▶ _THE REQUEST_:
Reproduce every line of the material below word for word, omitting the pictures from your answer.

Entries for pointing to words and elements:
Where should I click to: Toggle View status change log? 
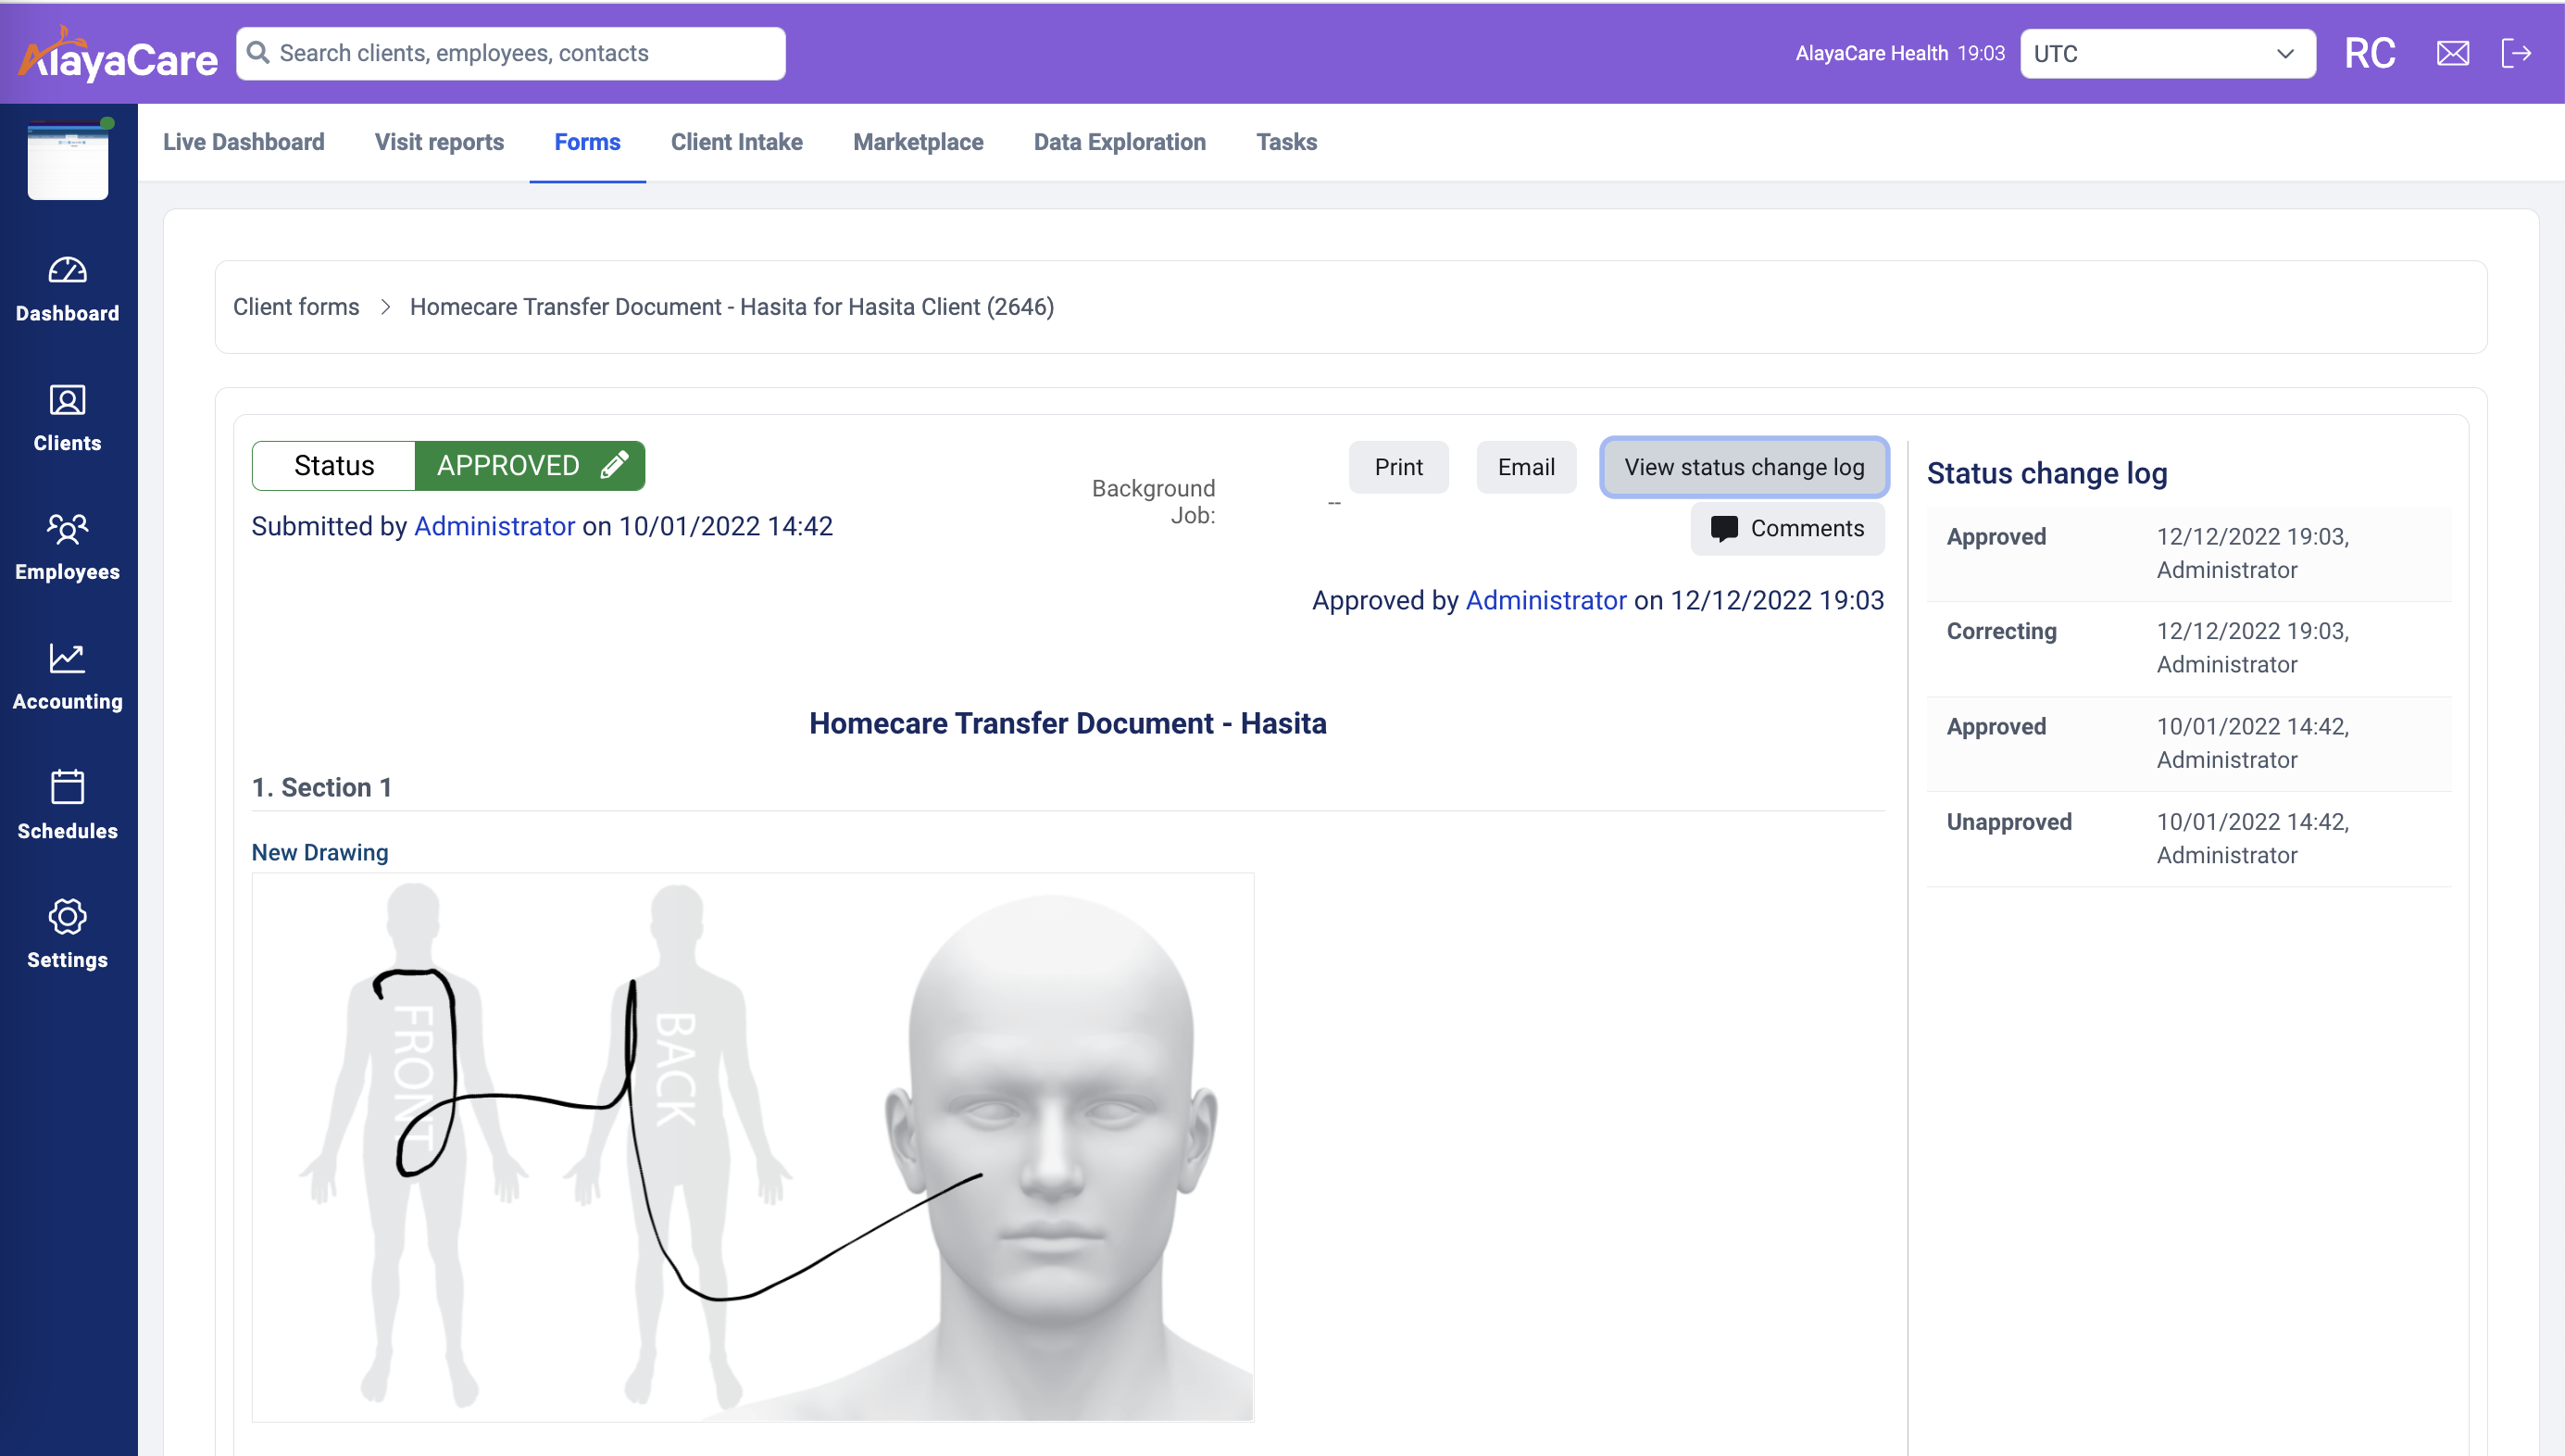1743,467
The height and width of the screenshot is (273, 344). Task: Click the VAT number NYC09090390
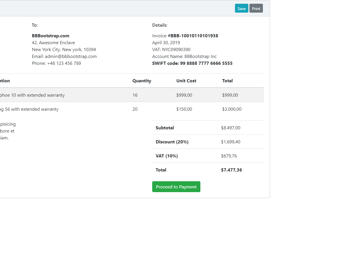(x=176, y=50)
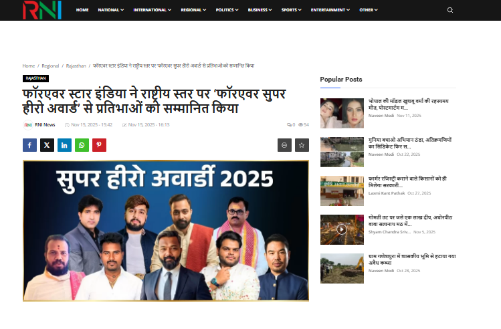
Task: Open the International dropdown menu
Action: (152, 10)
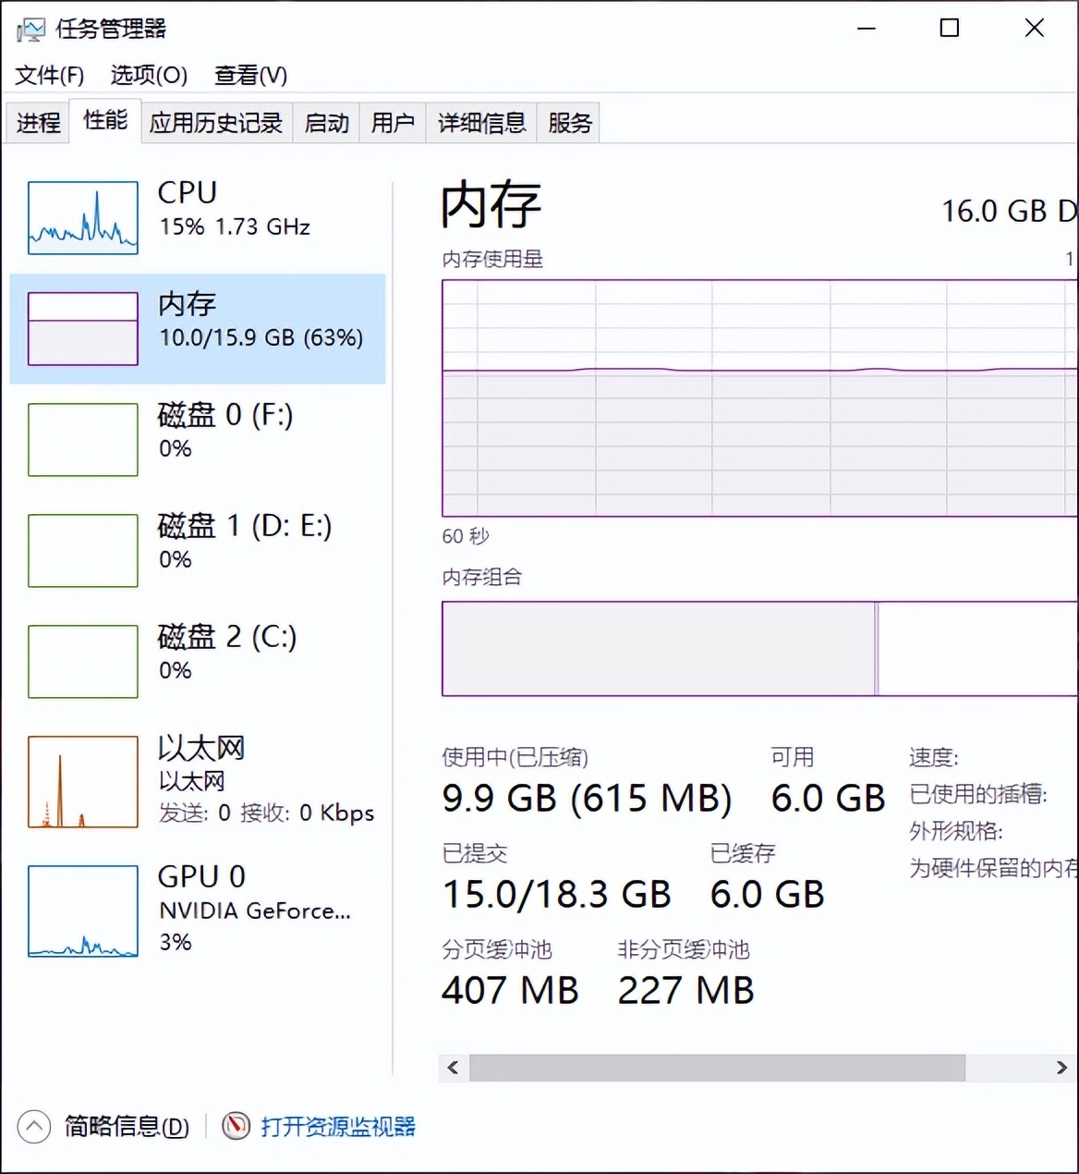The width and height of the screenshot is (1079, 1174).
Task: Collapse to 简略信息 with the chevron button
Action: (x=34, y=1126)
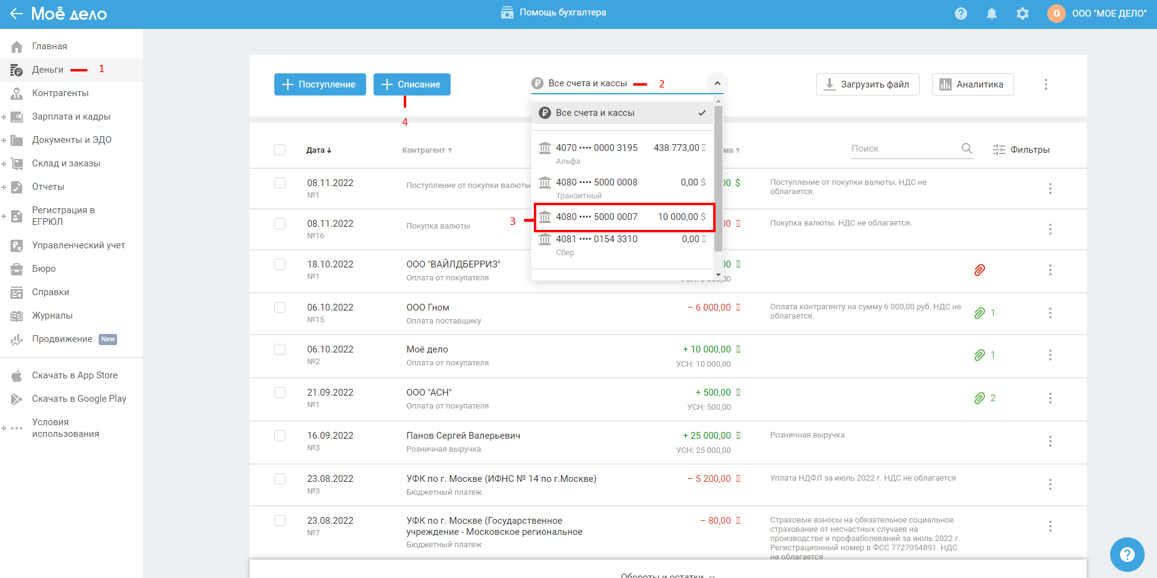1157x578 pixels.
Task: Click the back arrow beside Моё дело logo
Action: (17, 14)
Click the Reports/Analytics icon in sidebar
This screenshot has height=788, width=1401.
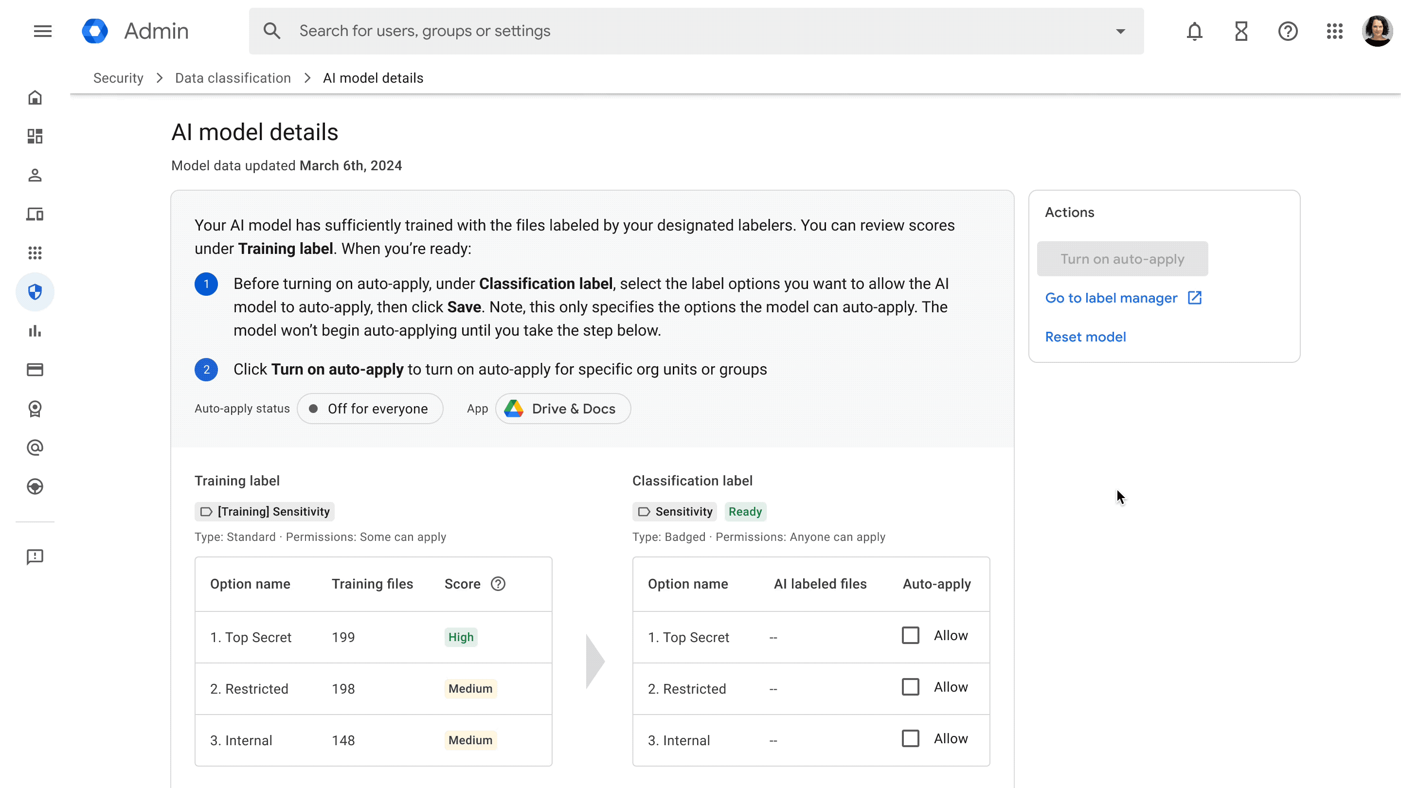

▶ _EXERCISE RESPONSE_:
Where should I click to: Toggle View status change log? 
1743,467
The height and width of the screenshot is (273, 344). Task: Click the VAT number NYC09090390
(x=176, y=50)
Task: Open the International dropdown menu
Action: (152, 10)
The width and height of the screenshot is (1079, 1174).
Task: Collapse to 简略信息 with the chevron button
Action: (x=34, y=1126)
1157x578 pixels.
Task: Click the back arrow beside Моё дело logo
Action: (17, 14)
Click the Reports/Analytics icon in sidebar
This screenshot has height=788, width=1401.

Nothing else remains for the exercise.